Режиссер и сценарист Эллиот не стал повторять стиль своей «Присциллы» и сделал настоящую sophisticated comedy — элегантную, тонкую и в хорошем смысле старомодную. Правда, ориентирована она больше на фильмы Винсенте Миннелли, вроде «Строптивой дебютантки», «Дизайнерши» и «Жижи»1, нежели на традицию Любича — Уайлдера — Cтёрджеса. Однако в любом случае сегодня, когда комедиями считаются опусы братьев Фаррелли и Кевина Смита, увидеть такой фильм, — все равно что ощутить дуновение свежего ветра в душный день. К коуардовскому юмору Эллиот добавил несколько визуальных гэгов собственного изготовления, а также сделал экстравагантный ход: в саундтреке помимо песен Ноэла Коуарда и Коула Портера звучат современные хиты, аранжированные а-ля 20-е годы. Возможно, режиссер хотел намекнуть, что в наши дни изменились лишь внешние приметы эпохи, ее «аранжировка», суть же происходящего не устарела ни на йоту.

Интересно, что в пьесе Коуарда веселой вульгарностью отличалась как раз американка Ларита; представители же британского высшего общества, как им и положено, были чопорны и высокомерны. В новой версии Ларита — воплощение стиля эпохи в его лучших проявлениях, а вот ее оппонентки в лице миссис Уиттакер и двух ее дочерей, Хилды и Мэрион, смотрятся настоящими деревенщинами: неопрятными, безвкусно одетыми и скверно причесанными. И развлечения семейства Уиттакер столь же нелепы: теннис, в который они играют очень плохо, бездарно-самодеятельное «Ревю в честь вдов войны» и абсурдная охота на заранее пойманную лису. Пожалуй, никогда еще в кино представители английской аристократии не выглядели так убого.

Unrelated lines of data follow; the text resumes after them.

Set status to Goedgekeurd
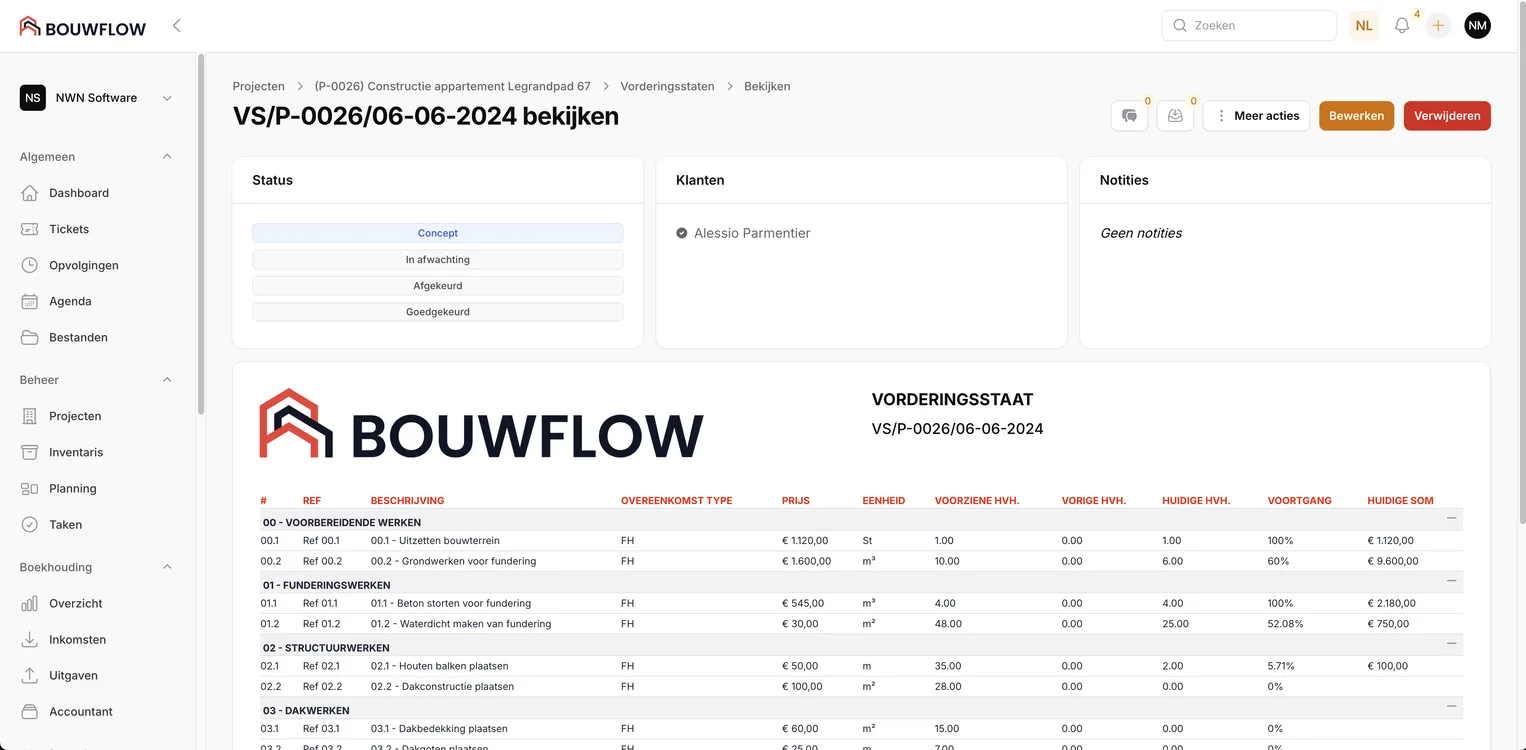 (437, 312)
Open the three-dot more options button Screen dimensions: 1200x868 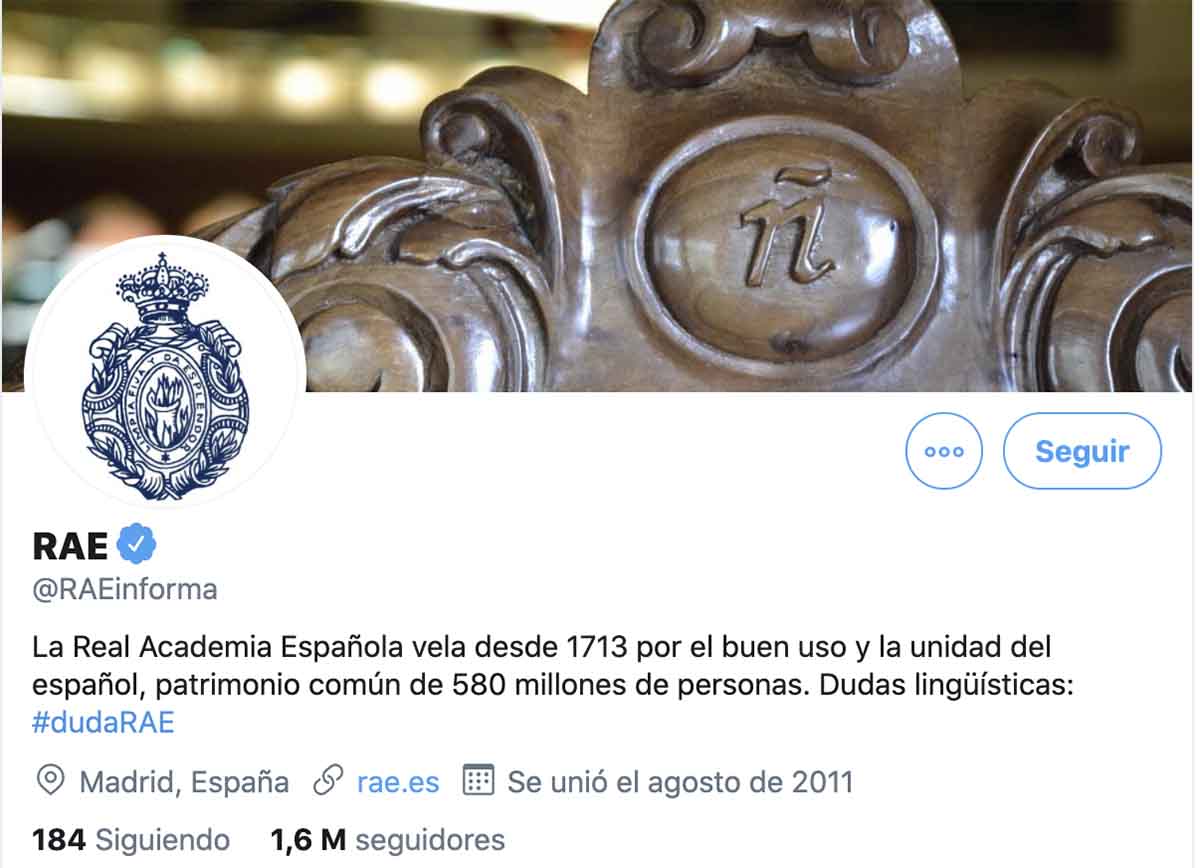(x=944, y=451)
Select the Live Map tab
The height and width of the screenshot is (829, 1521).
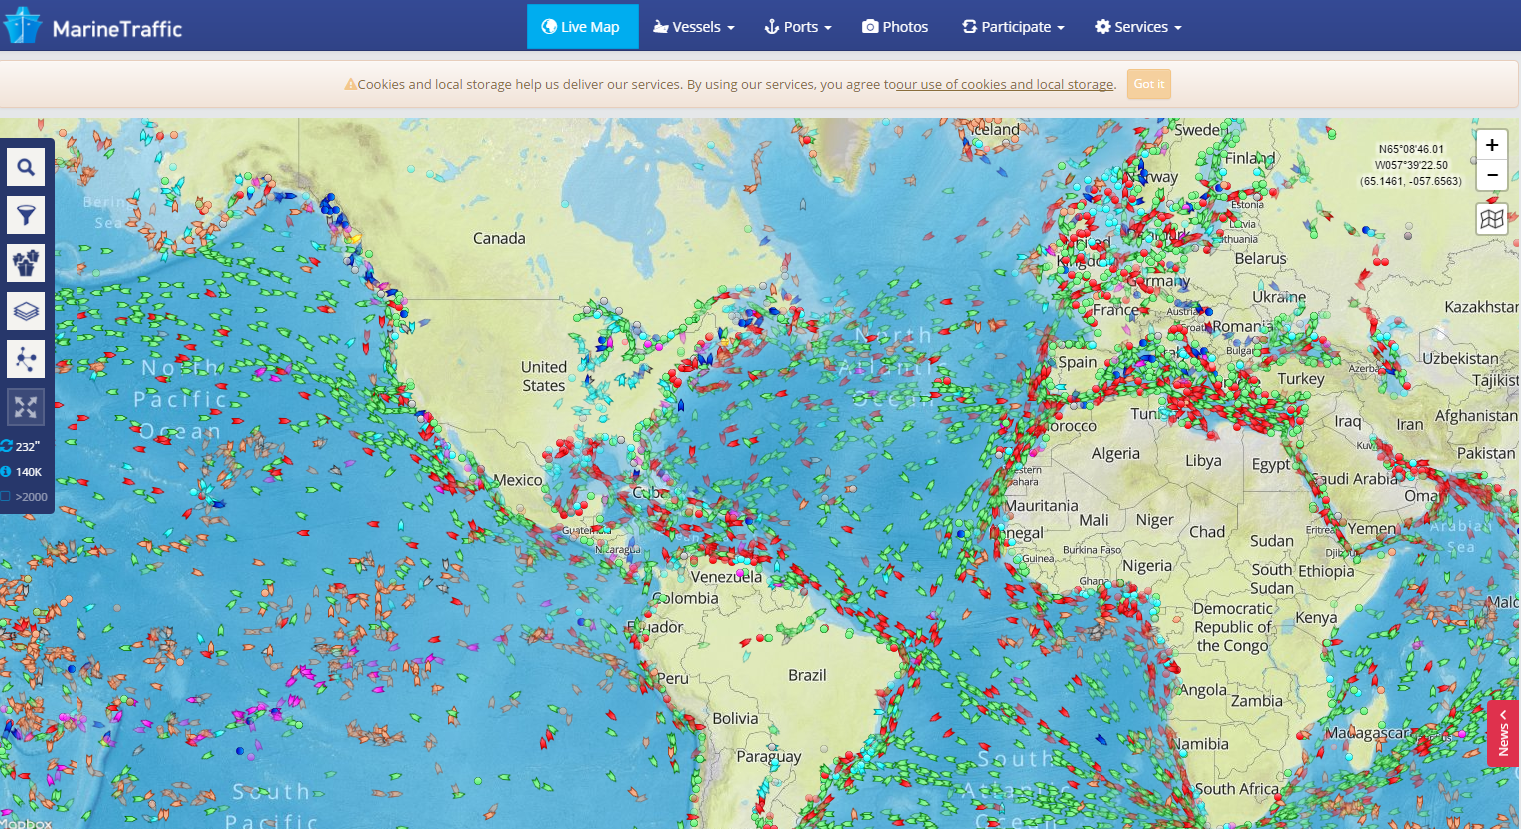pos(582,27)
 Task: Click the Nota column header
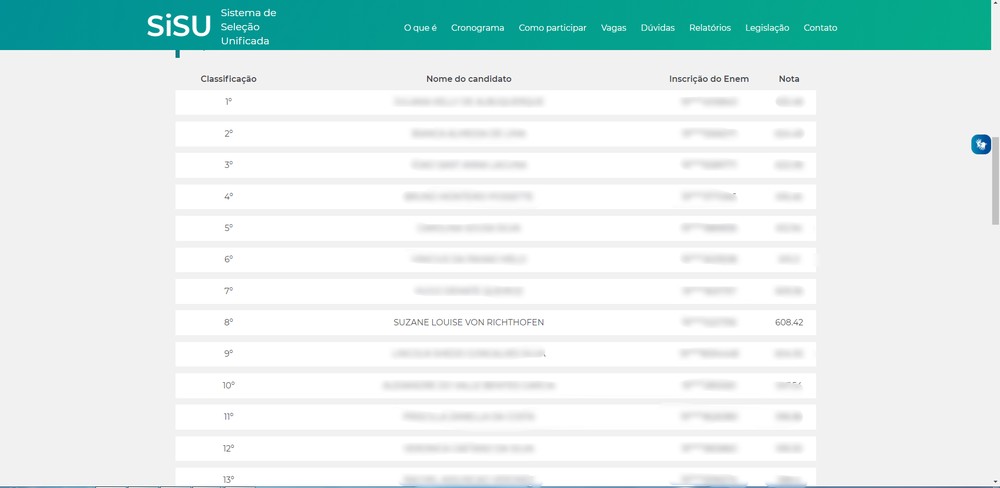tap(788, 79)
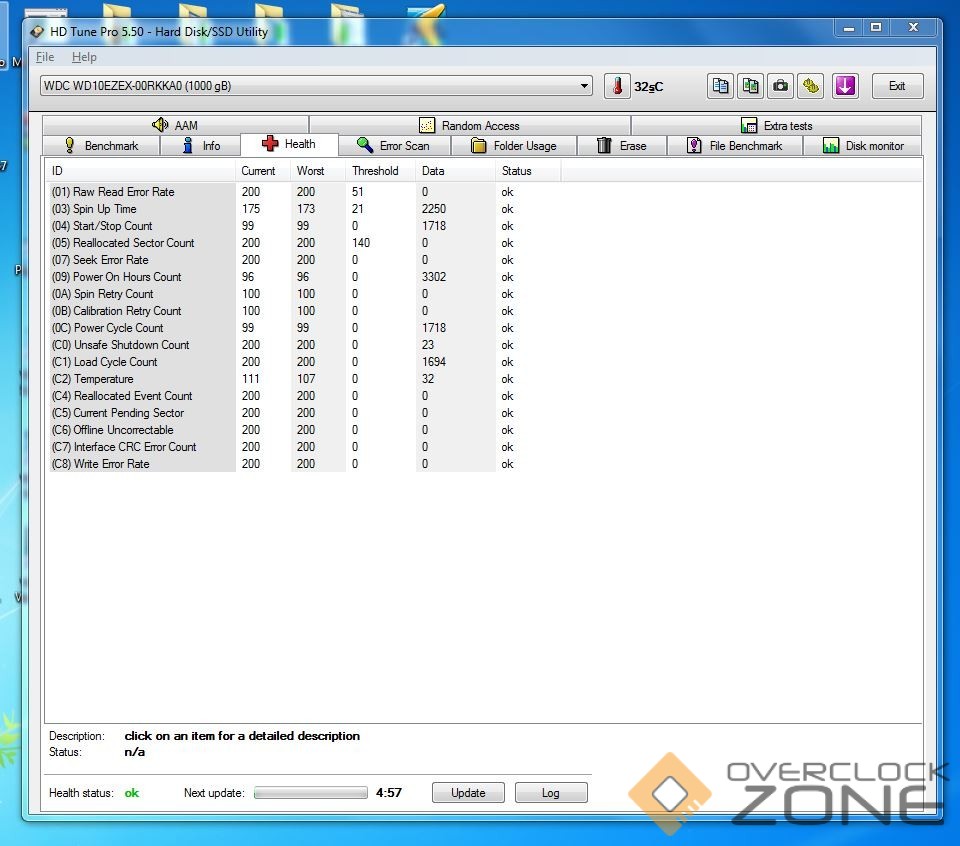Viewport: 960px width, 846px height.
Task: Switch to the Benchmark tab
Action: click(101, 146)
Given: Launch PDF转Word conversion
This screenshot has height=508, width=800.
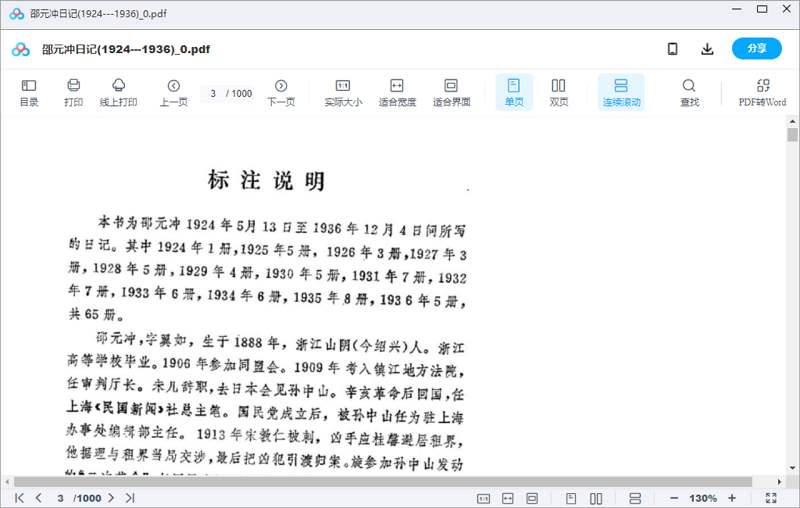Looking at the screenshot, I should [x=762, y=92].
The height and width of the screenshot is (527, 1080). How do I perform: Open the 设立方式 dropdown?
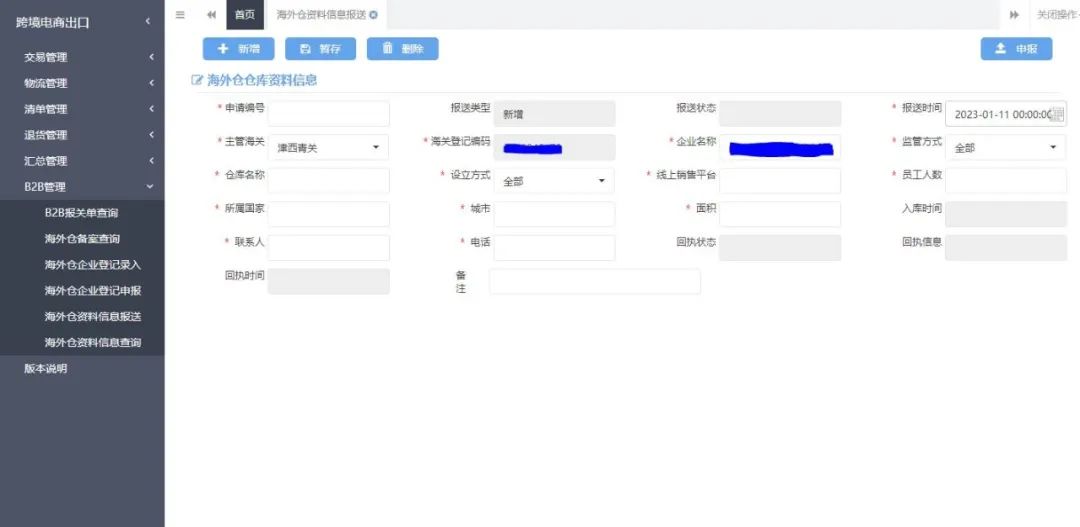[x=554, y=181]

Тем не менее слаженная команда британских актеров, ведомая Колином Фёртом и Кристин Скотт-Томас, не без удовольствия разыгрывает перипетии сюжета. «Плохой английский актер» — это явление, которого вообще не существует в природе; британская актерская школа является лучшей в мире уже много десятилетий (если не столетий), а потому отменные работы англичан вовсе не сюрприз. Впрочем, если смотреть оригинальную англоязычную версию фильма, можно заметить, что Скотт-Томас слегка пережимает по части монструозности миссис Уиттакер, произнося свои реплики с интонациями, напоминающими не человеческий голос, а визг циркулярной пилы.

Но главным открытием фильма стала исполнившая роль Лариты американка Джессика Бил. Никто (включая автора этих строк) не мог поверить, что эта «играющая фотомодель» сумеет вытянуть стержневую роль в интеллектуальной комедии да еще рядом с такими мэтрами, как Фёрт и Скотт-Томас. Отсутствие опыта — и актерского, и жизненного — делало ее задачу почти невыполнимой.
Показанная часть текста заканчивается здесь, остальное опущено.